Begin at the line that has "Where should I", stop after the line that has "You are a computer-use", and print exactly those lines from the records below, without any pictures.

→ **RECORD EXCERPTS**
Start of Block

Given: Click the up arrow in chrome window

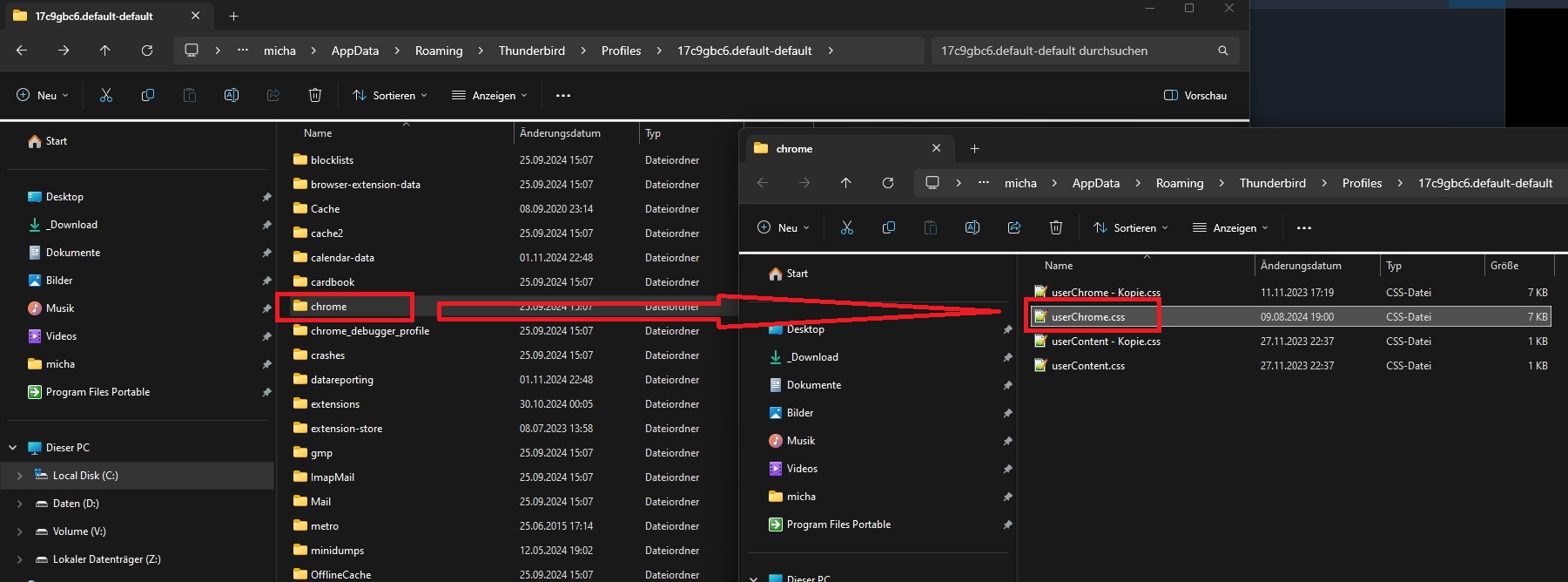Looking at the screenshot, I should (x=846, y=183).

End of Block
Start of Block

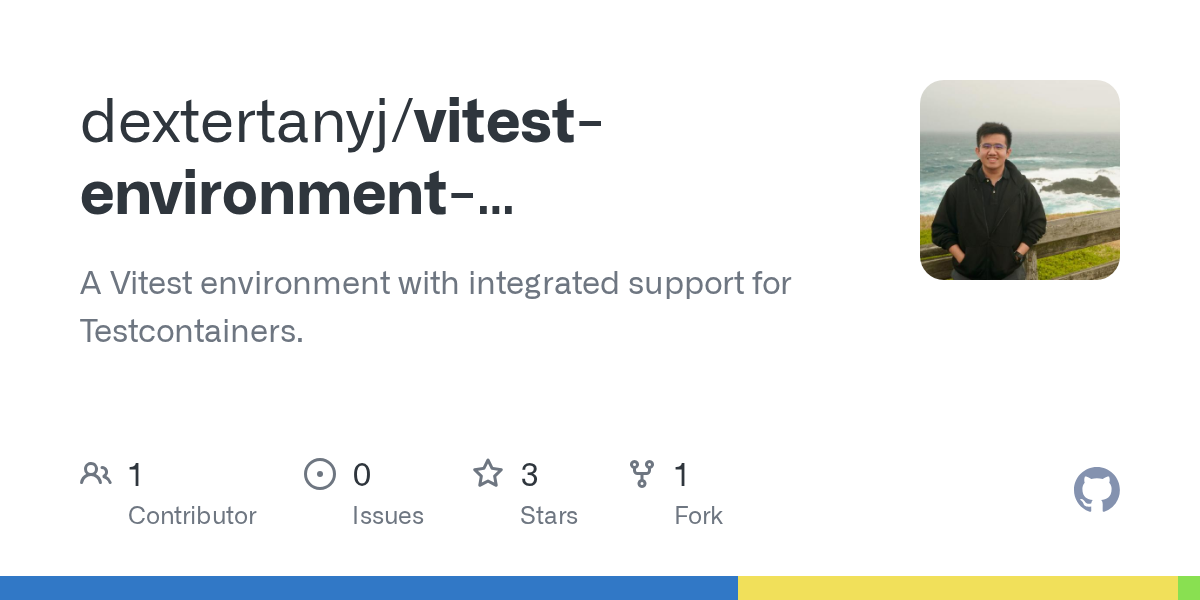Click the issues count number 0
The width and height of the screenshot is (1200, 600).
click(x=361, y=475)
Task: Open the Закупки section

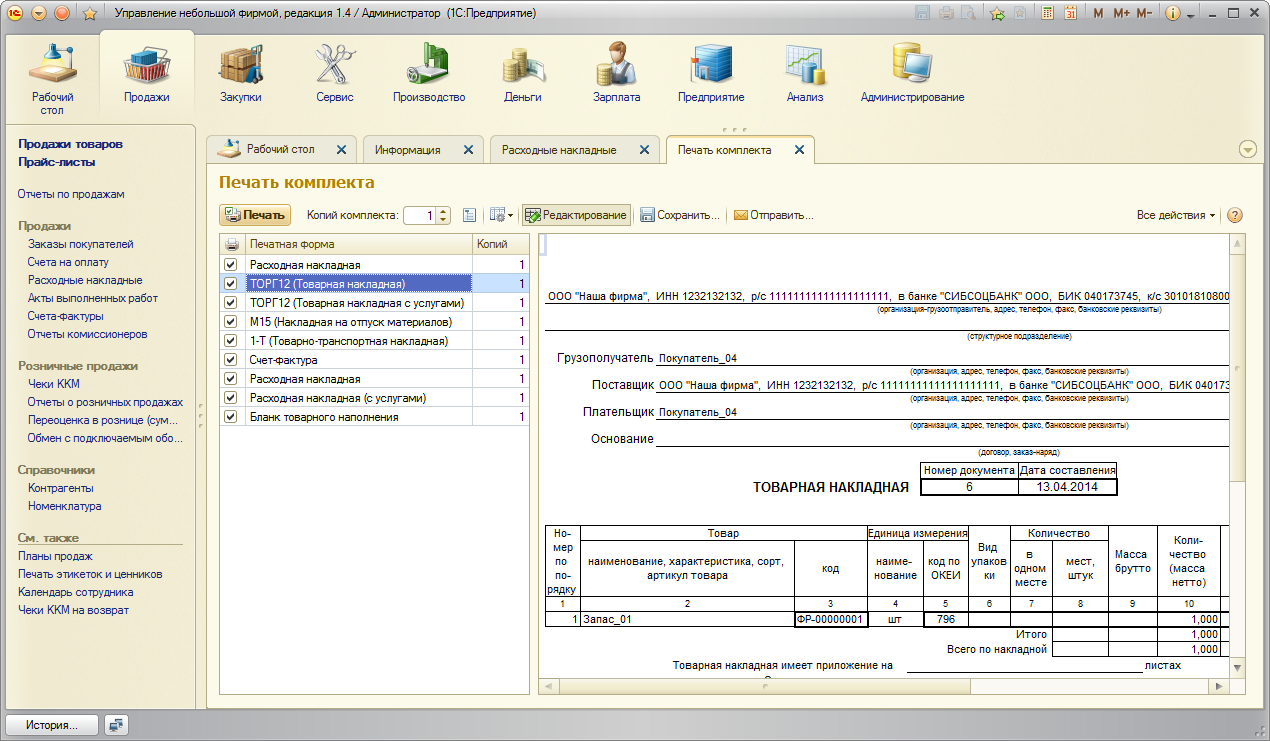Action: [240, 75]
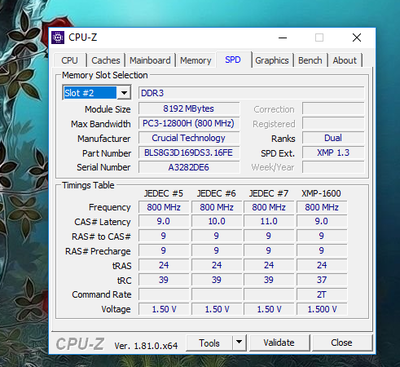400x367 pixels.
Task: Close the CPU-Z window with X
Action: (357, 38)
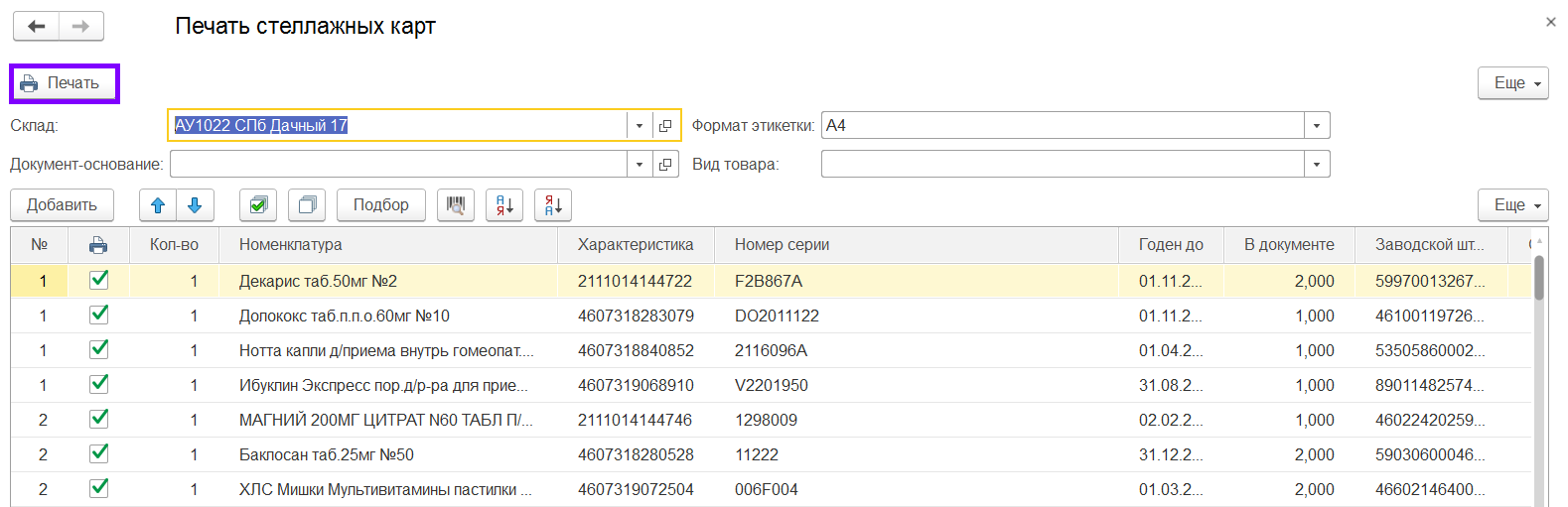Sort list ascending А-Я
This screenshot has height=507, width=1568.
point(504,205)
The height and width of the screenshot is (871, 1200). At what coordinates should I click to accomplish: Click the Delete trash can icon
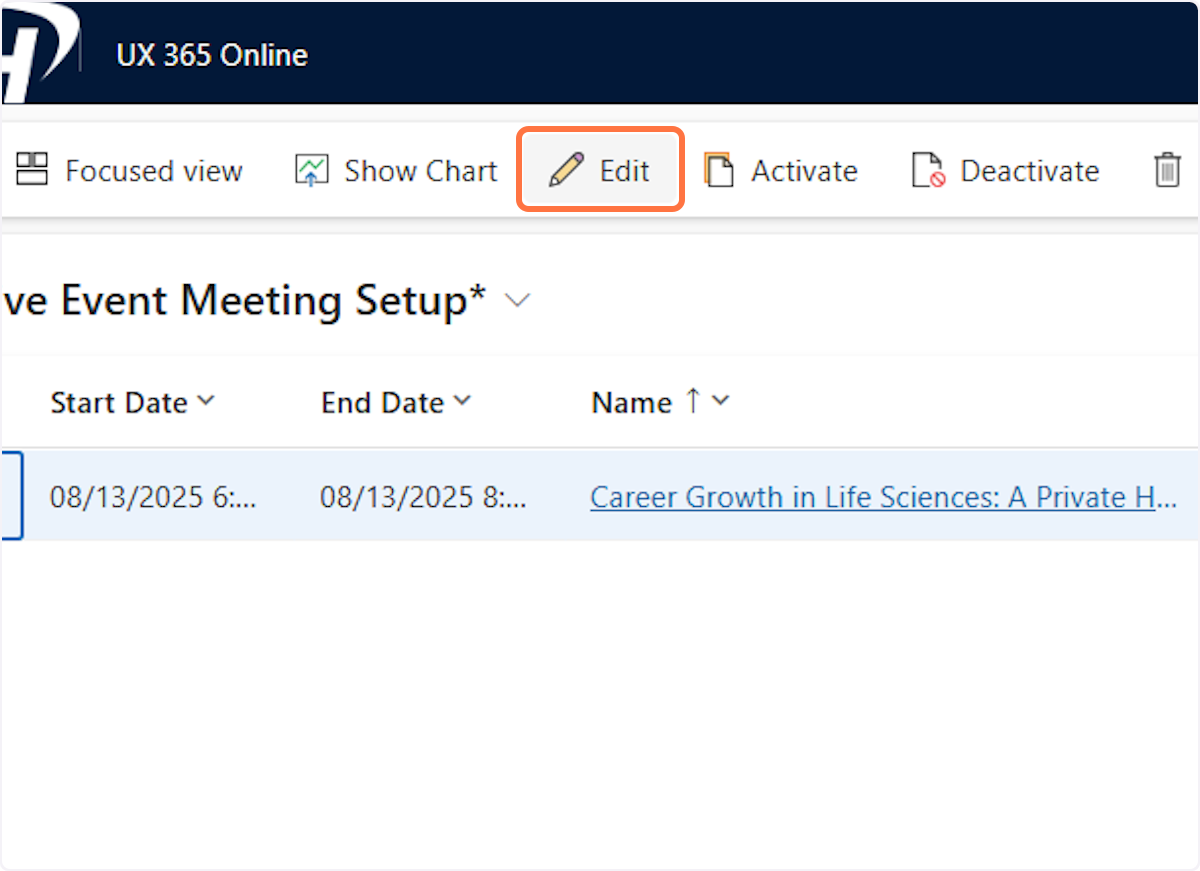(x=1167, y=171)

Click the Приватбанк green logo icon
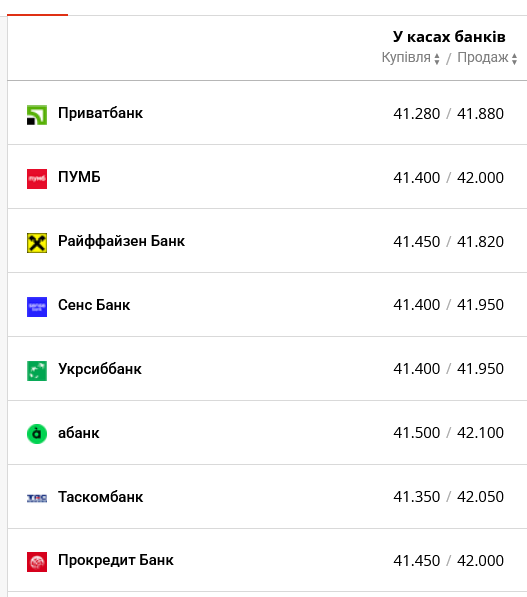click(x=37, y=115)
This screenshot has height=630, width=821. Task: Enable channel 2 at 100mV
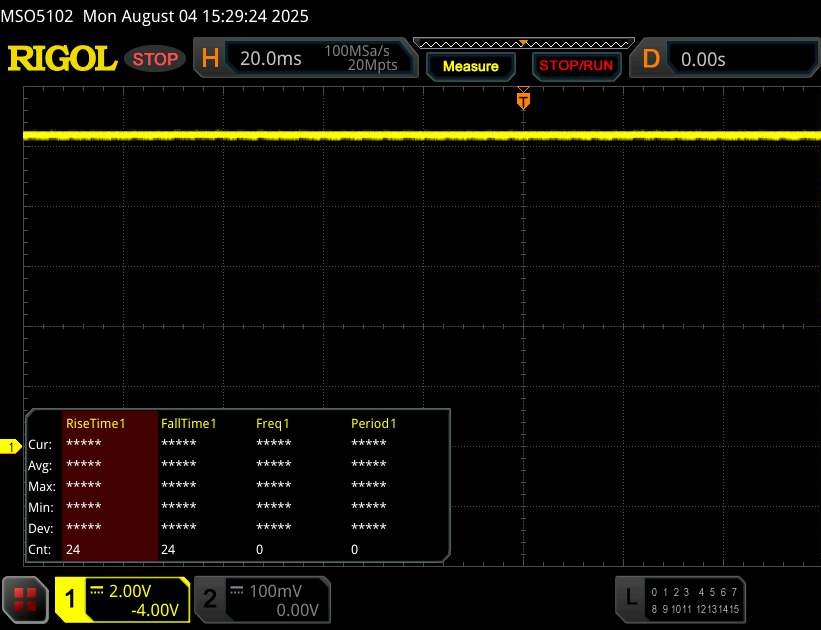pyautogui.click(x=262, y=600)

End of Block
Start of Block

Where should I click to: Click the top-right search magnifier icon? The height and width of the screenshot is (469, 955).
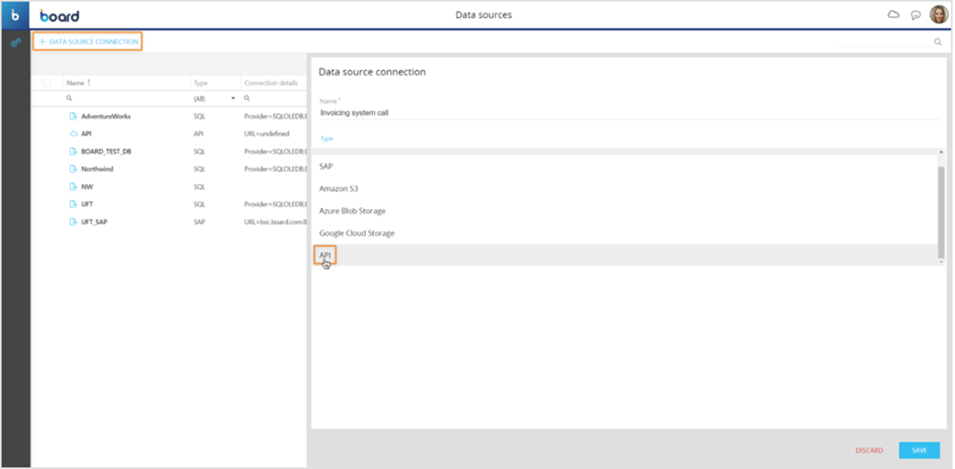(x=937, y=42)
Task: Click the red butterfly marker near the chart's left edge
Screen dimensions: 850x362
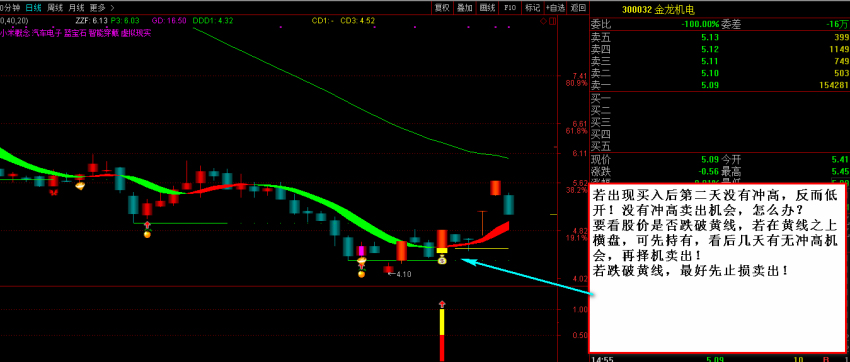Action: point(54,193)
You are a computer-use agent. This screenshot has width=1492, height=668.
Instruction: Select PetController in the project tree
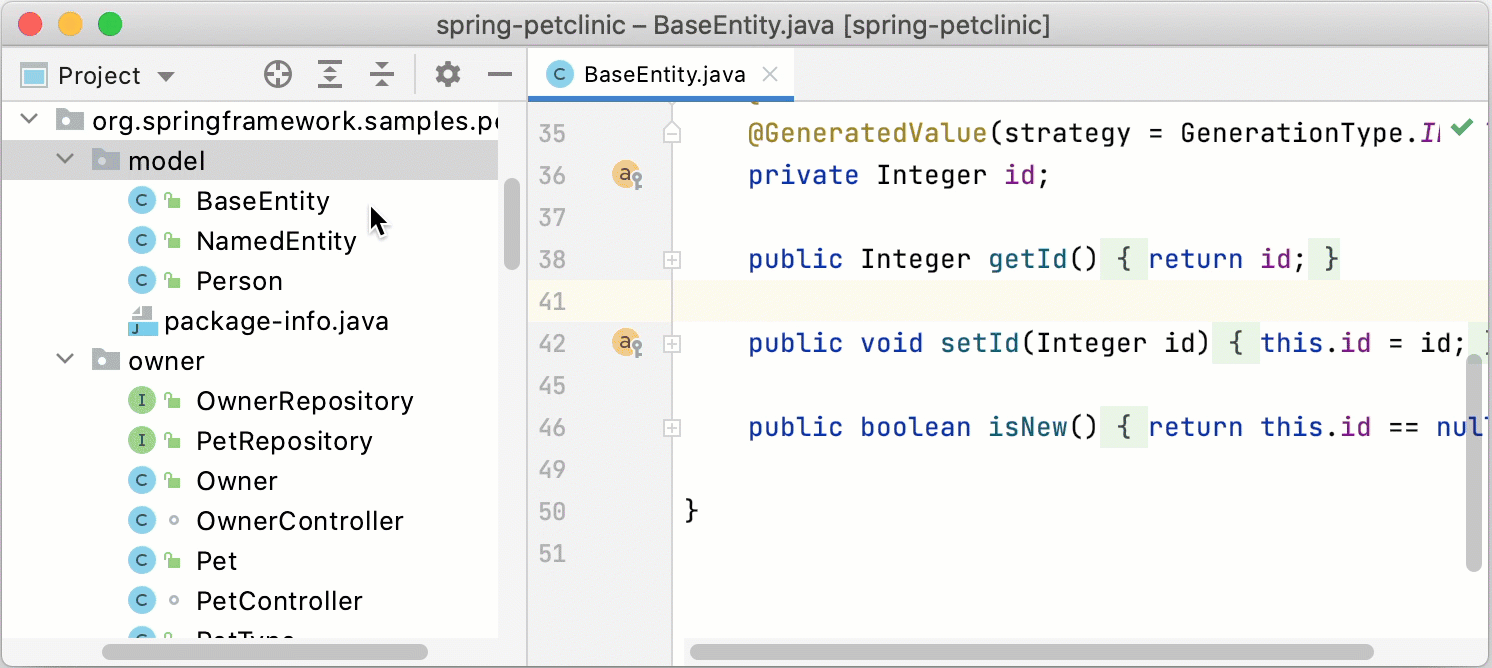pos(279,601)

End of Block

→ **ANSWER SPACE**
Where should I click to: Click the top-right search magnifier icon? The height and width of the screenshot is (469, 955).
(x=937, y=42)
Task: Click the red butterfly marker near the chart's left edge
Screen dimensions: 850x362
Action: point(54,193)
You are a computer-use agent. This screenshot has width=1492, height=668.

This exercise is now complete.